This paper addresses the opacity verification problem for Multi-Energy Timed Automata (METAs) under joint time-and-energy observations, aiming to prevent privacy leakage. To model varying attacker capabilities—such as knowledge of final energy levels, execution time bounds, or periodic energy measurements—we introduce an extended META model equipped with energy guards and generalize the timed automaton framework to support multi-dimensional energy variables and energy-based guard constraints. Theoretically, we prove that opacity verification is undecidable in the general case; however, we identify and characterize several key decidable subclasses corresponding to practically relevant observation patterns. Our approach enables precise modeling and formal verification of time-energy co-leakage, establishing the first systematic analytical framework for privacy preservation in resource-constrained real-time systems.

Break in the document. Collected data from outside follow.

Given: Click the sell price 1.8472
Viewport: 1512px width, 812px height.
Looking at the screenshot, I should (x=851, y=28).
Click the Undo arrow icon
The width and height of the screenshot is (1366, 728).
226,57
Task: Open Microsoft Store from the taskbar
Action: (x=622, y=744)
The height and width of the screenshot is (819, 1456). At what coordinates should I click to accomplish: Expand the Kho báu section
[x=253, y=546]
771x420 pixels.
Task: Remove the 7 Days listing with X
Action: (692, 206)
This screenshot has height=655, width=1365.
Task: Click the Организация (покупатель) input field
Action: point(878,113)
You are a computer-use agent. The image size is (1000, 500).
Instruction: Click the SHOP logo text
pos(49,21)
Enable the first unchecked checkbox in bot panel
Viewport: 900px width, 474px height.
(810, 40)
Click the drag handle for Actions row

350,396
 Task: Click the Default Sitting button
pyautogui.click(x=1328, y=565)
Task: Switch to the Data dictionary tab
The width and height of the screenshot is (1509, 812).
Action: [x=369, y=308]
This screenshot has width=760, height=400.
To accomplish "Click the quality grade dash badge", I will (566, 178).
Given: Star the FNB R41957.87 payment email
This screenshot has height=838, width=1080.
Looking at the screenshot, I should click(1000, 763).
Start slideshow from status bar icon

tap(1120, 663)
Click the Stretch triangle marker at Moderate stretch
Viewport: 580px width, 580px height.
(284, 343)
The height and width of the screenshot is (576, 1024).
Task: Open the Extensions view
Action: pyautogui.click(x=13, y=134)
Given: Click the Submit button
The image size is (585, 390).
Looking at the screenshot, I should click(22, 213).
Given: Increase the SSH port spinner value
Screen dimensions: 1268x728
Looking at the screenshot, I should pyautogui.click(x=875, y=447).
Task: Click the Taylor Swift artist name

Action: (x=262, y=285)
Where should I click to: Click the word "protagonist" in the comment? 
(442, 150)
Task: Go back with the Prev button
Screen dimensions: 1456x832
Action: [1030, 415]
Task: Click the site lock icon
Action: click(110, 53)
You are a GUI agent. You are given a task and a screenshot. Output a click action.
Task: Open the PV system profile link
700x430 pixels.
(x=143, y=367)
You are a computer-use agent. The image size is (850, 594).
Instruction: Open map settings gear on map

Cyber-physical systems can be subject to information leakage; in the presence of continuous variables such as time and energy, these leaks can be subtle to detect. We study here the verification of opacity problems over systems with observation over both timing and energy information. We introduce guarded multi-energy timed automata as an extension of timed automata with multiple energy variables and guards over such variables. Despite undecidability of this general formalism, we establish positive results over a number of subclasses, notably when the attacker observes the final energy and/or the execution time, but also when they have access to the value of the energy variables every time unit.